A new writer should join some type of writer’s circle. There is a wealth of information to be gained just by sharing thoughts and editing each others work. Get organized by setting up different files on your computer. Things like plot-lines, characters, place-names and so forth help you keep the story in good order. Have a backstory for your main characters. These provide sub-plots and interesting insight into these characters. Don’t be afraid to ask for help! As for self publishing, make sure you have enough money to defray the costs. Shop around and see which companies have a good reputation for customer satisfaction. Does the POD usually work with your genre? Look up POD comparisons on-line.
Anything you’ve found to be particularly helpful in marketing your book(s)?
Sadly, marketing is probably my weakest facet. There are several resources for marketing books and also many keen ideas on how to get the attention your book needs to be successful. I’m still hoping that people will read A Visitor to Sandahl and develop an interest in other works by the authors who contributed. That group of writers spans the entire globe and the book could eventually become the best marketing tool for our other books.
What are you working on right now? Tell us a little about it.
My current work in progress is Secret of the Druids. It picks up the story of Cable Hornman after he leaves the City Watch in Smeln. He travels to Sandahl in between the stories and meets up with an old magician named Lorenzo (the Great). This story begins with Cable and Lorenzo travelling west through the pass from Sandahl to Vinberg. The small town of Vinberg is also home to Vining, the great hall and homeland of the High Druid Council. Cable has been summoned there by Ravenlock, enroute to a marriage of his elf friend. The city of the elf’s, Lodi, is just a short journey south of Vinberg. Cable Hornman in this tale is more mature, an accomplished swordsman, he’s learned a variety of skills useful to a young adventurer.
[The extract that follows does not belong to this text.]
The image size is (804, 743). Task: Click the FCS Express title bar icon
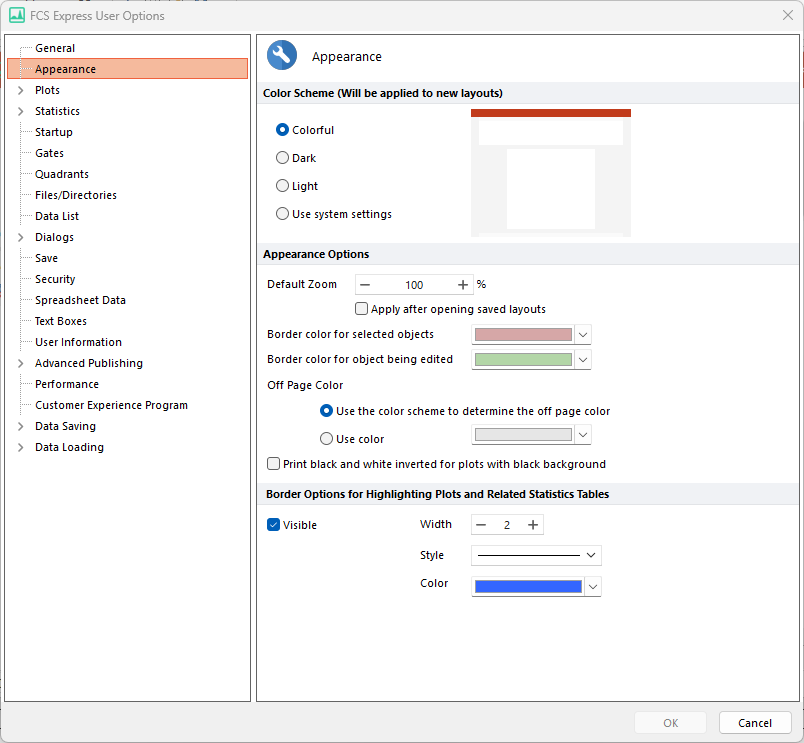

He is joined by his old comrades Oskar and Bar-lo-Mein. He meets and befriends a new character named Kaeglius, a young druid monk. Of course they will have trouble with some evil-doers and maybe even rescue a damsel. You will have to read the story to find out, but I will let one cat out of the bag. Oskar Zulu will find a love interest in this tale. Cable’s motive for seeing the druids is to better understand magic and master his own powers. The full title will be Cable Hornman: The Secret of the Druids. It will be book two in “The Tales of the Bard”.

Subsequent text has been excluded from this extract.